Ransomware recovery usually doesn’t collapse because backups are missing. It collapses because organisations treat the aftermath of an attack like a race to switch the lights back on, everywhere, all at once.
In the first few hours after an attack, urgency takes over. The best option for the business is believed to be to restore the full estate at maximum pace. But this ‘big bang’ approach often produces a slower, riskier recovery. Teams become stuck behind the same bottlenecks, hidden dependencies derail sequencing, and services are reinstated before anyone can say, with certainty, that they’re safe.
The organisations that regain control quickest after a ransomware attack don’t aim for ‘everything back up and running ASAP’. They assume parts of the IT environment will be unusable or untrusted and design their response around this constraint. Their target is narrower and more realistic, looking to bring back the handful of services the business cannot operate without, and bring them back in a state that can be trusted.
Define what the business must keep doing, no matter what
This is where the Minimum Viable Company (MVC) approach comes into play. MVC is the practical definition of what must exist for the organisation to keep functioning through disruption, including a cyberattack of material business impact such as ransomware. It isn’t just an IT exercise, it’s a business-level view of survival. What is the minimum mix of people, processes, technology, documentation, facilities, and third-party dependencies required to keep value flowing and operations legally, safely, and commercially viable?
The five key steps to turning MVC from theory into an executable recovery plan
- Clarity on critical services: A precise understanding of the systems and dependencies that directly support revenue and mission-critical operations is needed here. To understand the MVC, it is key to map systems to business value. Without this understanding, it’s impossible to accurately define the MVC. The first steps focus on undertaking a structured assessment, aligning across business and technology stakeholders, and going through a realistic simulation of how recovery will unfold under pressure. This will uncover the key areas needed to provide just enough capability to keep the organisation functioning safely during a crisis and guide recovery. In practice, this means defining what must function in the first 24 hours, the first 72 hours, and the first week after a disruption.
- A trusted foundation (Tier 0): In the event of a cyberattack, many organisations miss the critical foundational layer that allows them to establish identity and access control independently of compromised systems. This foundational layer is what we call Tier 0 or the control plane for recovery. It includes identity and access management, networking and DNS, privileged access controls, core security tooling, physical access systems, and secure communication channels. It also covers non-technical dependencies that are easy to overlook until they’re urgently needed such as incident response playbooks, contact lists and escalation paths, insurance policies, and contracts with external responders. These are the foundations underpinning the critical systems that need to be restored after a cyber incident. Without this layer, a trusted recovery is not possible.
- Isolation of recovery assets: In the event of a cybersecurity breach, organisations must establish control of their most critical systems.

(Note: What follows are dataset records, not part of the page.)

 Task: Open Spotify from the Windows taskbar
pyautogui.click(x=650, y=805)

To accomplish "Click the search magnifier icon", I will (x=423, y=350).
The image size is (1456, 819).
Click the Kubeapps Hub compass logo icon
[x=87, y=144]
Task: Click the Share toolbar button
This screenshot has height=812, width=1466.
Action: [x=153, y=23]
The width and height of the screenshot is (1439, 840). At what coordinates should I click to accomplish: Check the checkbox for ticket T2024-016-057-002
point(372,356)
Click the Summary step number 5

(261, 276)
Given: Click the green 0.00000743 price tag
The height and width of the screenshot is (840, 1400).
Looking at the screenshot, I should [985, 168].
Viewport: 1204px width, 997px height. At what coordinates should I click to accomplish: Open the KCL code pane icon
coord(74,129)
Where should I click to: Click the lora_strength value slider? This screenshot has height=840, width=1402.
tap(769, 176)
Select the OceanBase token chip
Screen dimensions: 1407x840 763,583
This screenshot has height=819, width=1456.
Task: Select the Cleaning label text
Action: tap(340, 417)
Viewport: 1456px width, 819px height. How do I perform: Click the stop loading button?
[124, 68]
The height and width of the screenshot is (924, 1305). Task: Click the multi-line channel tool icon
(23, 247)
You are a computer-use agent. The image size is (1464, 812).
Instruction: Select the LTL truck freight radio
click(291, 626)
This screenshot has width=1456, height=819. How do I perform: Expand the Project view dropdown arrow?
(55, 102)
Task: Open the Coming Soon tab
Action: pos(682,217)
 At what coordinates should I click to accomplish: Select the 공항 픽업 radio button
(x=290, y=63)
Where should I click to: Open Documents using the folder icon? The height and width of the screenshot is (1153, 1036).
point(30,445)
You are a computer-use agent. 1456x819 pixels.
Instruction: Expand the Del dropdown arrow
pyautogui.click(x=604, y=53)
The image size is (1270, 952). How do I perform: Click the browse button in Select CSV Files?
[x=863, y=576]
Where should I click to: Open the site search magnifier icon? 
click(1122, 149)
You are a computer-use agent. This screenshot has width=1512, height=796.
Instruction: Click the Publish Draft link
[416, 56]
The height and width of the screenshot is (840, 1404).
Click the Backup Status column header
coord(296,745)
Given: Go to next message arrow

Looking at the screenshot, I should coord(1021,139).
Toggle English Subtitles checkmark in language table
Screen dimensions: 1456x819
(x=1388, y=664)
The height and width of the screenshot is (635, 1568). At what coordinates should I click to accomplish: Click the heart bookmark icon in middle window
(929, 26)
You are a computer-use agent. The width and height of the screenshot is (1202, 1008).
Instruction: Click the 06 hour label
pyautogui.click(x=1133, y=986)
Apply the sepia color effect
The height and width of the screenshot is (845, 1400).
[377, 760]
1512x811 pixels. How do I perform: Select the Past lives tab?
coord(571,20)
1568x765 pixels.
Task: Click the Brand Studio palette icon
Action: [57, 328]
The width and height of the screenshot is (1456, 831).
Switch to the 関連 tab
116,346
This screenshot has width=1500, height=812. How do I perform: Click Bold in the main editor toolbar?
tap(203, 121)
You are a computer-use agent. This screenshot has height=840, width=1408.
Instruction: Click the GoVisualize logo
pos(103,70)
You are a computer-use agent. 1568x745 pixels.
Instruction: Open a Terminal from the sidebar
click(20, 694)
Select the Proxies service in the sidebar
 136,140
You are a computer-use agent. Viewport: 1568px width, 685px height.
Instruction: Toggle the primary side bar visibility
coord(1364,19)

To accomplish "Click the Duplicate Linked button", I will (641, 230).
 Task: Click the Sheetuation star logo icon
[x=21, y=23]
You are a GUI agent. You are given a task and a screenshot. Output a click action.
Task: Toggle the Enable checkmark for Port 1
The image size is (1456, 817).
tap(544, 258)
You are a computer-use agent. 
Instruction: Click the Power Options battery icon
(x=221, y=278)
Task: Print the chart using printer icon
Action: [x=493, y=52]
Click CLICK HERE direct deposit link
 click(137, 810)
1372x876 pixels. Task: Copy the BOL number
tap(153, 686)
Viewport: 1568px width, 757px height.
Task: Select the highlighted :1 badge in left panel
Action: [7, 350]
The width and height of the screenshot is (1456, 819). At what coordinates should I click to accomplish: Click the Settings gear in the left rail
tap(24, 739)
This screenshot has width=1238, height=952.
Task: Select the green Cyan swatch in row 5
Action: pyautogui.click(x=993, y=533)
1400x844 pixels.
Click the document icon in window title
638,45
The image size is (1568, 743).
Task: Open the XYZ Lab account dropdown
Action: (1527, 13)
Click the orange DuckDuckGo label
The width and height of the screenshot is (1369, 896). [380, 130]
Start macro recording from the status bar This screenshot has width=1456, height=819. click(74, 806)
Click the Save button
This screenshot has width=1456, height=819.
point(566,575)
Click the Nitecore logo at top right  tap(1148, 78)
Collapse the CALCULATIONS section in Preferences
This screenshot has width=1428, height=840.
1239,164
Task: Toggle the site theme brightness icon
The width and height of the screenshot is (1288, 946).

This requires recovering data separately from clean snapshots and investigating in parallel, not sequentially, to ensure the recovered systems are not infected by malicious software. As part of this process, backups, configurations, and recovery tooling must be protected from the same blast radius as production. If key recovery assets can’t be isolated, a rapid and trusted control of critical systems can’t be achieved.
- Clean-room recovery capability: To set up an isolated environment to rebuild systems without reintroducing compromise, organisations need to set up what we call a ‘Digital Jump Bag’. This is a secure, isolated repository containing everything required to establish a trusted recovery starting point to rebuild systems without reintroducing compromise.
- Validated ability to operate: The next step is to validate the ability of the MVC to operate through realistic crisis scenarios. Resilience must be proven under real-world conditions. Practice is important here because an untested plan remains theoretical. Rehearsals will also help to answer the Board’s most direct question in the event of a cyberattack - how long will it take to restore critical services to a trusted state?
Speed of recovery comes from prioritisation, not panic
One of the most common resilience failures isn’t tooling. It’s the absence of agreement about what comes back first, what can wait, and what ‘clean’ means in operational terms. When these decisions aren’t made ahead of time, every ransomware event becomes an improvised project bringing high stress and low repeatability.
MVC shifts the mindset from ‘restore the estate’ to ‘restore the essentials’. But, it’s worth remembering it’s not a ‘set and forget’ task. As an organisation changes and evolves, new systems, suppliers and risks come into play. The MVC definition must evolve as well.
Recovery is quicker when organisations avoid the ‘bring everything back’ scramble and instead restore the most critical services first, fast, and with confidence that they’re clean and trustworthy.